The ongoing program allows a recipient to "received uninterrupted medical coverage for the full month. 55 Pa.Code sec. 181.13." The monthly program applies where income, after appropriate deductions, is still above the specified income limits, requiring the individual to "spend a certain amount on expenses every month before medical assistance can be available to cover the remaining expenses for the month, 55 Pa. Code sec. 181.13....[M]edical expenses covered by NMP-MA may not be deducted from monthly income....only expenses not covered by NMP-MA....."

The court held that the DPW program under 55 Pa. Code 181.13 was a valid application of the "flexible income test" required under Title XIX of the Social Security Act, 42 USC sec. 1396 et seq.

appeals - interlocutory appeal - collateral order - discovery

Feldman v. Ide - Superior Court - January 9, 2007

For an order to be deemed collateral and subject to interlocutory review
- The order must be separate and distinct from the main cause of action
- The right involved must be too important for review to be denied, i.e., the right is deeply rooted in public policy such that it goes beyond the controversy at hand, such as privacy.
- The question presented must be such that if review is postponed until judgment, the claim will be irreparably lost.

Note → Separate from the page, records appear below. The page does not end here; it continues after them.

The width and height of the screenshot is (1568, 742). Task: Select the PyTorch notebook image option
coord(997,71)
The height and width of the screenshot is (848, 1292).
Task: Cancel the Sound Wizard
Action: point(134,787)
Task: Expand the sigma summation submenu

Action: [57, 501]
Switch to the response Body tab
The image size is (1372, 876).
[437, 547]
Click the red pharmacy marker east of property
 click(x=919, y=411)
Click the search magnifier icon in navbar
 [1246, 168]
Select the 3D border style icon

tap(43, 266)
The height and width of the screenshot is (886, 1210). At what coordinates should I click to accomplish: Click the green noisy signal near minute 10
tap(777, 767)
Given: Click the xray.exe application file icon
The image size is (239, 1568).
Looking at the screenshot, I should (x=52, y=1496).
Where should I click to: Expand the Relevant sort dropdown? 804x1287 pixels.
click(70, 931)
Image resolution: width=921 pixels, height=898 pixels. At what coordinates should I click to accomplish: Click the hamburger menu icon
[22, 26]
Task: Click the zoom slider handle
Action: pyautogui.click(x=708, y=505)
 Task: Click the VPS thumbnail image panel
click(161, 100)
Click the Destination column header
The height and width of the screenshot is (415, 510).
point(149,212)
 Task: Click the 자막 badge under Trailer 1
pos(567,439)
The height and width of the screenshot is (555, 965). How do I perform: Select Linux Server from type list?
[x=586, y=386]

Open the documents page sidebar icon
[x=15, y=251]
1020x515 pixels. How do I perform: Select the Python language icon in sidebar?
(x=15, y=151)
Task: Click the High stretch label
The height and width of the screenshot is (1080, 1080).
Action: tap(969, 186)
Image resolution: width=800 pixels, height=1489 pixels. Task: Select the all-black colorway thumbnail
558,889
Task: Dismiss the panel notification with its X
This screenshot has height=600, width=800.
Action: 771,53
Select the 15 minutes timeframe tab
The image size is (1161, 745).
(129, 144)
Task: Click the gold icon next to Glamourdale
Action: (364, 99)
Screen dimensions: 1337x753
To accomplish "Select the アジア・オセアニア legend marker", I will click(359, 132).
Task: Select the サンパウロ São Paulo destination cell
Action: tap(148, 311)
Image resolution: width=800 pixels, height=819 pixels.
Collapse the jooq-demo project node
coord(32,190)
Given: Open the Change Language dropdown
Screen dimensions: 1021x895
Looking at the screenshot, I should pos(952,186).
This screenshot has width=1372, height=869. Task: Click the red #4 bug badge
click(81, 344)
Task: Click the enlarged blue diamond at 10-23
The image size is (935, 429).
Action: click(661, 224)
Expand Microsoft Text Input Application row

In a discovery controversy, there must be no effective means of review if the order were to be carried out. An order directing a doctor hired by the insurer of a tort plaintiff to produce documents about his income in worker's comp. and personal injury cases was held to be collateral and thus subject to interlocutory. However, the discovery order was upheld pursuant to the decision in Cooper v. Shoffstall, 905 A.2d, 482 (Pa. 2006).